Para abreviar: Da igual si por causa de la peste, o para evitar los festines que seguro ‘ahora mismo’ pudiera estar dándose algún tiburón en las islas Reunión con uno de los dos casos anuales; a todos en algún momento se nos pregunta si deseamos ir a participar a la procesión. Se nos dice ‘todos están de acuerdo en que así volverá a llover’. Ante semejante y contundente argumento, no hay quien se resista, y menos aún las masas. Y de su rebelión escribió nuestro Ortega y Gasset, quien vuelve a asomar de nuevo, esta vez por redes sociales –vaya paradoja—ahora que nos habíamos acostumbrado a las creaciones rítmicas de Daddy Yankee y resignado a los discursos de Trump. Menos mal. La arenga del poder va tornando ahora su nuevo y preposicional sacrificio, antaño el de renunciar a Utopía, antaño el de amurallar desde o ante la Estrella Roja (por, si, según, para…); va difuminando los ejes y borrando los contornos reconocibles para colocar su solución dialéctica, oponible, separadora, antagónica, contrapuesta, con la misma convicción con la que los vikingos sostenían la eficacia de sus ritos.

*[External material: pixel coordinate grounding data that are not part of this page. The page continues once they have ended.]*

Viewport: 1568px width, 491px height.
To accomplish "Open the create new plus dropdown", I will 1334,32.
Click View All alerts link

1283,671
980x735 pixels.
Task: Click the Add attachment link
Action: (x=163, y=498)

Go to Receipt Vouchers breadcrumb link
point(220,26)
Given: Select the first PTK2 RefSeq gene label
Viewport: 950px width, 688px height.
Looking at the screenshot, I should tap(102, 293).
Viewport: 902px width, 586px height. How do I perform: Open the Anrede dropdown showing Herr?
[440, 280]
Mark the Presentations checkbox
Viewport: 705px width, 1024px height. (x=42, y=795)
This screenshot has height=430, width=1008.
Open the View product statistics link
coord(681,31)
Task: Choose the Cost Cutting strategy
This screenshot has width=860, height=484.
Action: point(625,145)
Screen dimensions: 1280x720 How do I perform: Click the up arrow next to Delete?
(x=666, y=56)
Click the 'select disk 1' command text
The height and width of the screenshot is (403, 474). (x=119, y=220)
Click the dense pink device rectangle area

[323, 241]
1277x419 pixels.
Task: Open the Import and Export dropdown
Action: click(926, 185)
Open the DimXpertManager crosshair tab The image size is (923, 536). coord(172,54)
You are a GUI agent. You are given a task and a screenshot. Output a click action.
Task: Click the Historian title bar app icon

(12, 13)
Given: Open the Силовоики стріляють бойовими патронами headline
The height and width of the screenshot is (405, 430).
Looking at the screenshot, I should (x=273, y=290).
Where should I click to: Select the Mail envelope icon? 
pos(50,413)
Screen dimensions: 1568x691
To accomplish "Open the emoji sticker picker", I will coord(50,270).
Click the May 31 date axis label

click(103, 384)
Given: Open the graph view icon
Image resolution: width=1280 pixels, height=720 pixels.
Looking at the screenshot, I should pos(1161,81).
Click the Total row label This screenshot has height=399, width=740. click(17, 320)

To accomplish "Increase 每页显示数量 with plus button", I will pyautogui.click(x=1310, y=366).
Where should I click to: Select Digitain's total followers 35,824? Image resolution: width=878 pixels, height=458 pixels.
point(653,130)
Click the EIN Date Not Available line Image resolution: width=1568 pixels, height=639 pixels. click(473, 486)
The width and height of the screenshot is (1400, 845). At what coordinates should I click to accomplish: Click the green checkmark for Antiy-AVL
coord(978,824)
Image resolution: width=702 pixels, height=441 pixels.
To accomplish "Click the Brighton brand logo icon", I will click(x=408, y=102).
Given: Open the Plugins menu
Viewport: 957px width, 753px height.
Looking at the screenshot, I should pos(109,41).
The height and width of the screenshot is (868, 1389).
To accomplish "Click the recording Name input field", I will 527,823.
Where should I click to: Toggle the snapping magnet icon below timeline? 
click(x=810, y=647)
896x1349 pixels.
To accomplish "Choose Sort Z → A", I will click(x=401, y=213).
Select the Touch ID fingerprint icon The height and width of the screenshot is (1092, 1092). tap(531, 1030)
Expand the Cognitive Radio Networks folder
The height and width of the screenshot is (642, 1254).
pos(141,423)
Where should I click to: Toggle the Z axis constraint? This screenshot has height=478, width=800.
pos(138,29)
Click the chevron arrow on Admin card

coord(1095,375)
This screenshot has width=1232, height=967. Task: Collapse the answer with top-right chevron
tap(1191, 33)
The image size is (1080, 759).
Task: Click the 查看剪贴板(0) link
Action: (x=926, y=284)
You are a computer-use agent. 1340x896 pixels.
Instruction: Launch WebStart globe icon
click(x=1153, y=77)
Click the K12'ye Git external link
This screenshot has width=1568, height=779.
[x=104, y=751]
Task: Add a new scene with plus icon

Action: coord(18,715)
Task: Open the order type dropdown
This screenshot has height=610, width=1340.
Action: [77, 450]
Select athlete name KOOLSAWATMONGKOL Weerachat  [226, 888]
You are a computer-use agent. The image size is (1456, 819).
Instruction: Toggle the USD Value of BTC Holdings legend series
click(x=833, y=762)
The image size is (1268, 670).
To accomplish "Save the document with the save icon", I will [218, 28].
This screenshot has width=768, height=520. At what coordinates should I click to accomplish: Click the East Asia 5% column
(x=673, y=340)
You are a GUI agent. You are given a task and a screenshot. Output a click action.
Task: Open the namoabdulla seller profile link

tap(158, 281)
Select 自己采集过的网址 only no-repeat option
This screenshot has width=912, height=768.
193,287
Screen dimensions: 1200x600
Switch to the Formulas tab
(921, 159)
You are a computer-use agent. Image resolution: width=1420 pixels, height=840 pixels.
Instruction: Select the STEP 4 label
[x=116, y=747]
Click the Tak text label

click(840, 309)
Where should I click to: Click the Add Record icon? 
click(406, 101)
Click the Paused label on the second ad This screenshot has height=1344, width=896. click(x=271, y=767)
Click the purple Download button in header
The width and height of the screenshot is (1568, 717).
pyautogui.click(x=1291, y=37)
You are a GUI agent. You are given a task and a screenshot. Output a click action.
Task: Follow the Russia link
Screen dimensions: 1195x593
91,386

Alguna cultura indígena amazónica ahora mismo está exhalando el humo de un cigarro hallado en la chaqueta de un explorador aniquilado por una tribu caníbal, sobre la caja negra de un avión malogrado –le falló el ‘windows‘ del infalible Bill Gates que tanto contribuye hoy a entender nuestro mundo—.
En definitiva, vayamos preparando una nueva estrella. Ustedes saben a lo que me estoy refiriendo. Porque ustedes, como yo, vemos el futuro.